In heaven, where Mom and Aunt Naomi are rejoicing and praising their Lord and Savior, there is no sorrow, only joy. I wish I could say that about here on earth. I miss both of them in many ways, but, because of their example, will once again, see them in heaven. I grieve for the loss of their influence, their enthusiasm, their encouragement, their wisdom. I rejoice for their new life, free of pain and grief, reunited with their loved ones. I realize that their lives and their accomplishments are not of this world but of eternity.
So, there is no flag remembrance, no news crew, no motorcade signaling the end of a life well lived. For now, I shall be content in the memories and know that the measure of my life will be celebrated where it counts--in heaven.

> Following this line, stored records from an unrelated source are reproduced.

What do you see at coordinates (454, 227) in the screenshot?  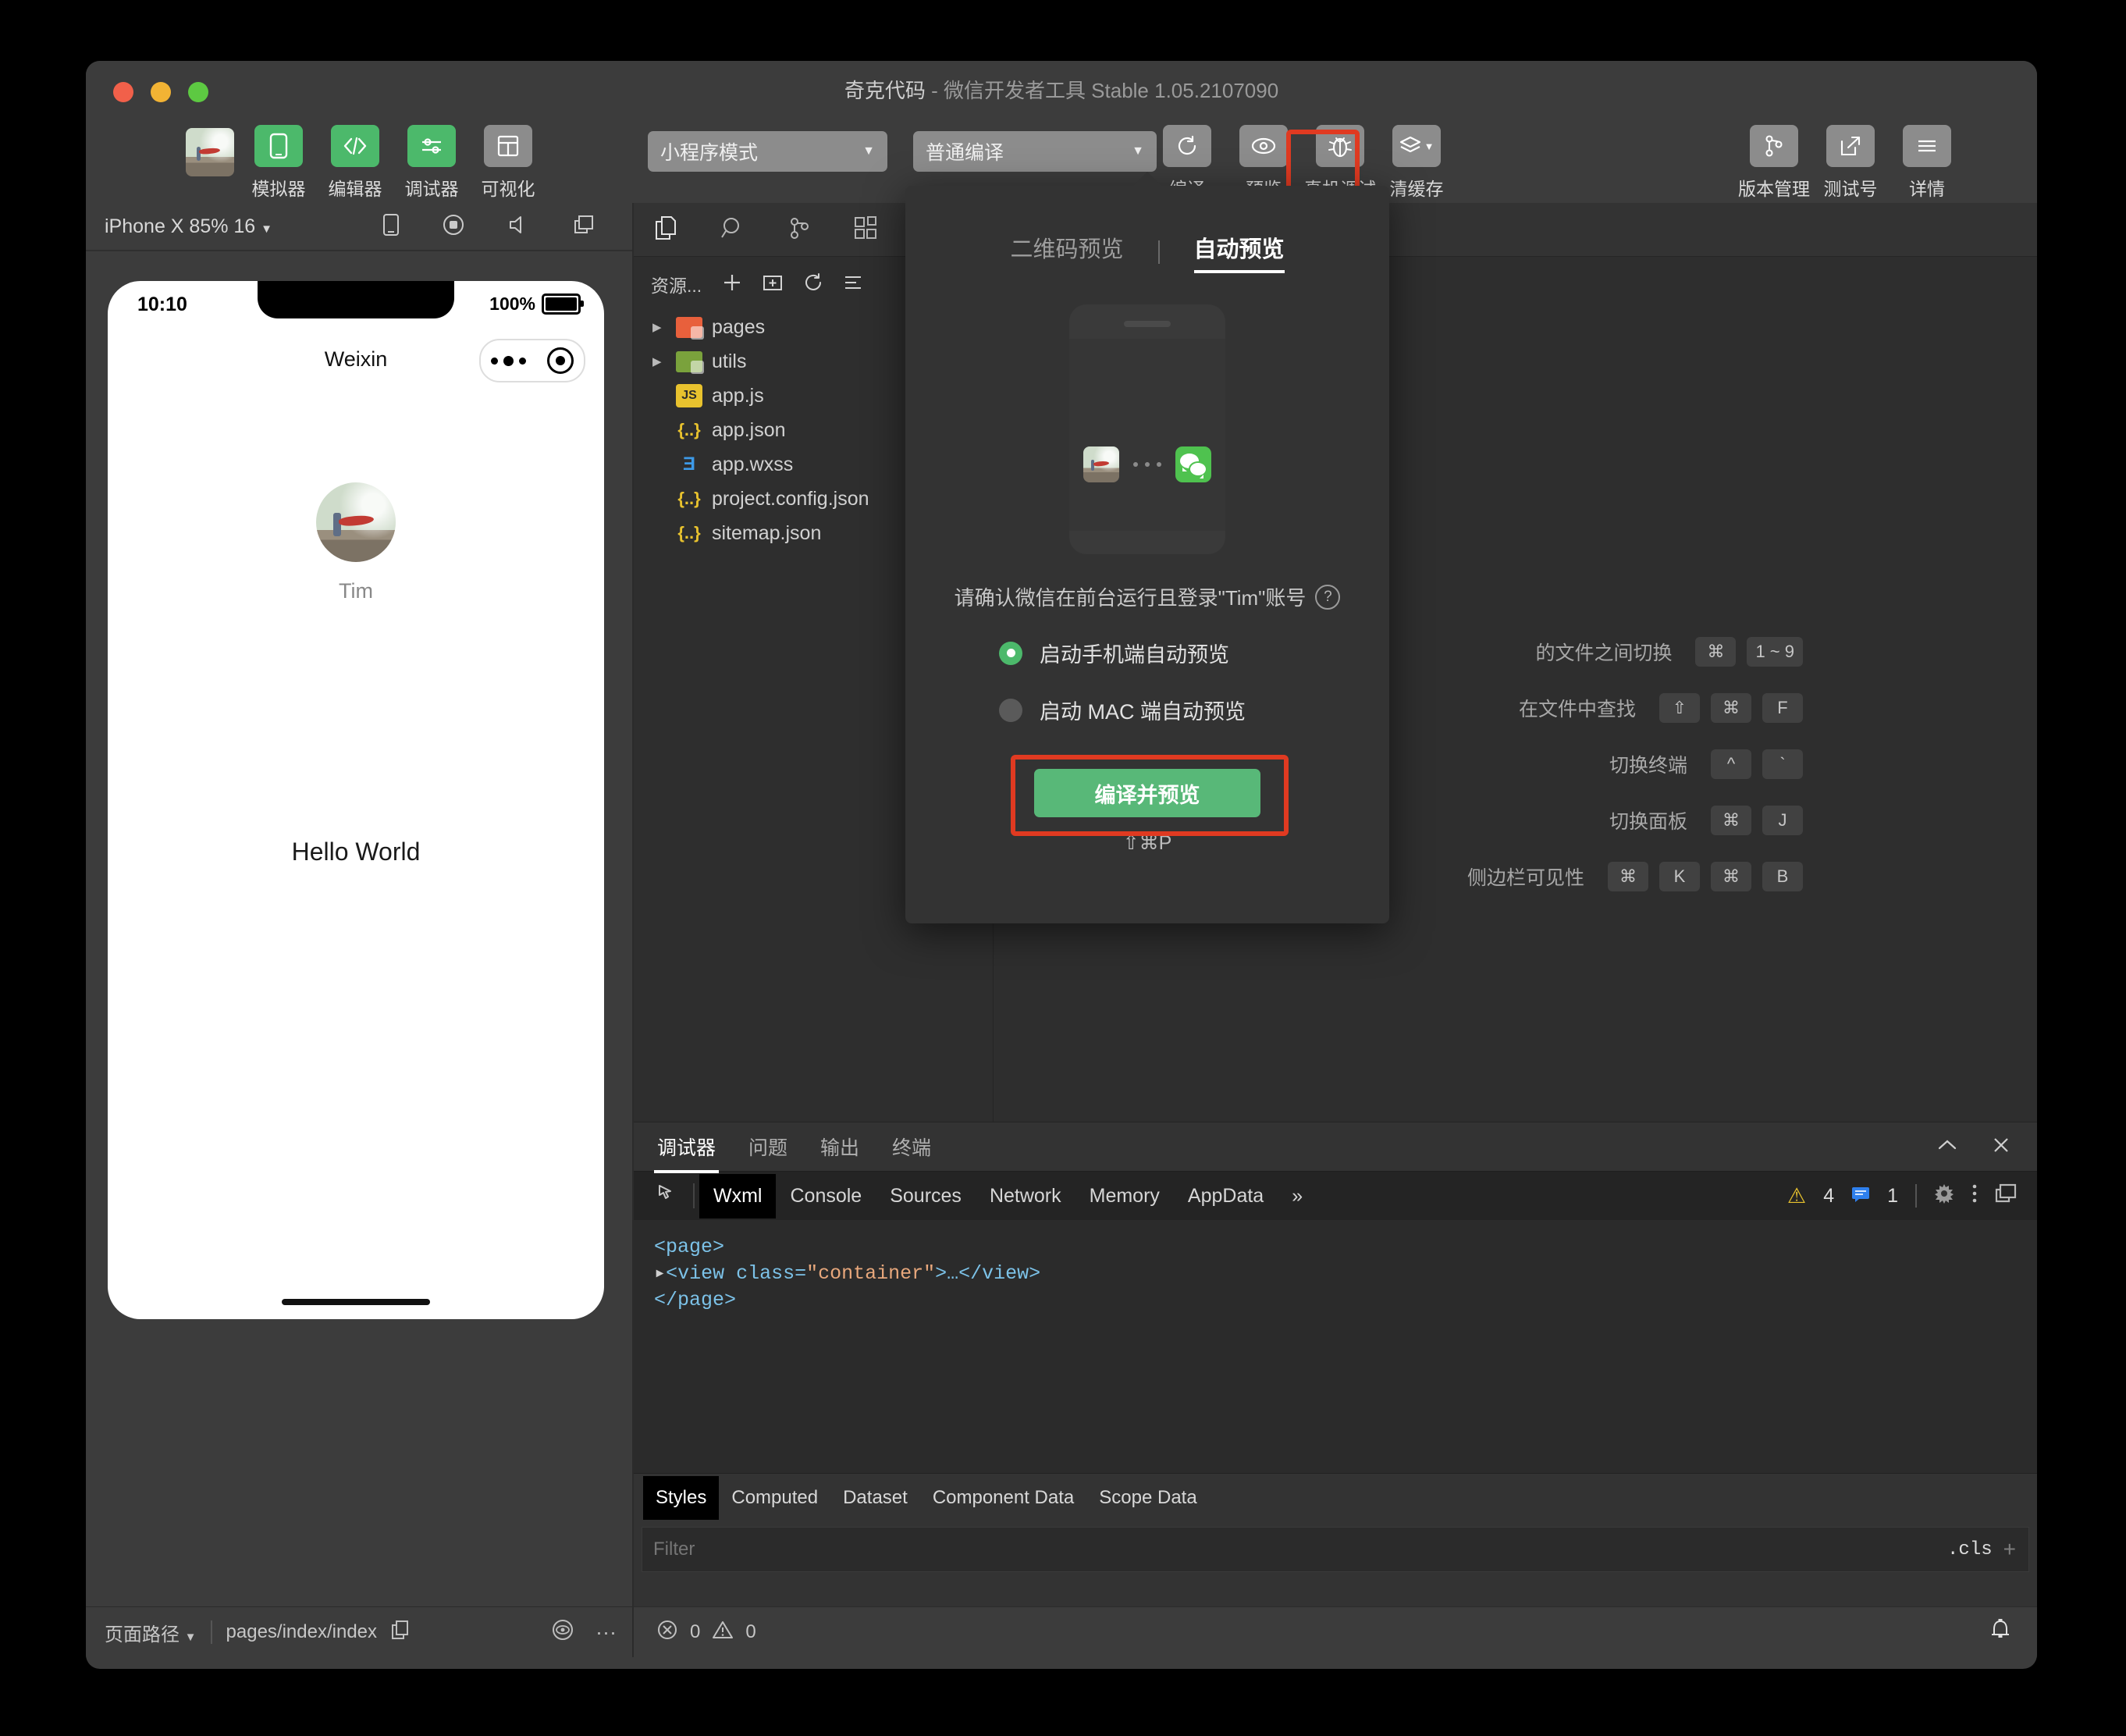 I see `record-icon` at bounding box center [454, 227].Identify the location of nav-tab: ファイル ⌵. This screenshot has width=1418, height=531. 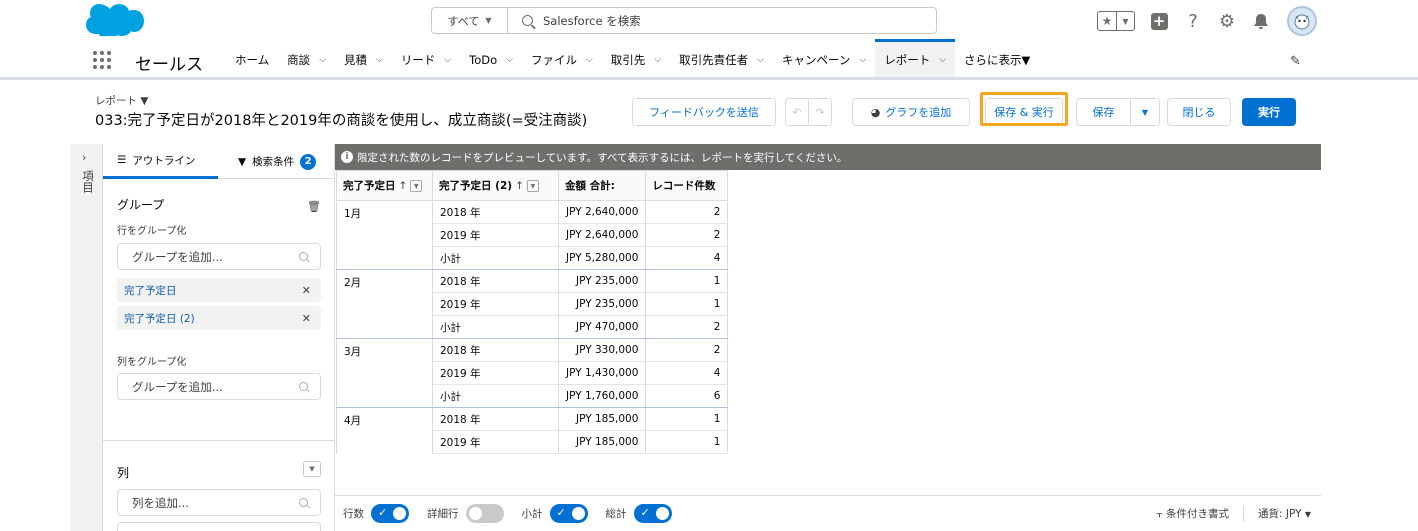
(562, 60).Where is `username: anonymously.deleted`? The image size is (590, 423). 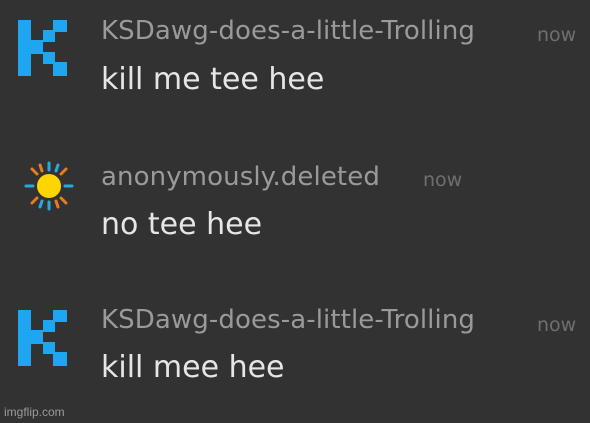 username: anonymously.deleted is located at coordinates (240, 177).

I will remember Mom and Aunt Naomi every time I see one of their cross stitched works of art, teach a Bible study or eat cherry pie! I will cherish the lessons learned and endeavor to pass them to next generation. In this way, their lives on this earth will continue to be ones of influence, of purpose, of eternal value. I will cherish my time spent at the feet of these good women. I will strive to become a woman worthy of their legacy.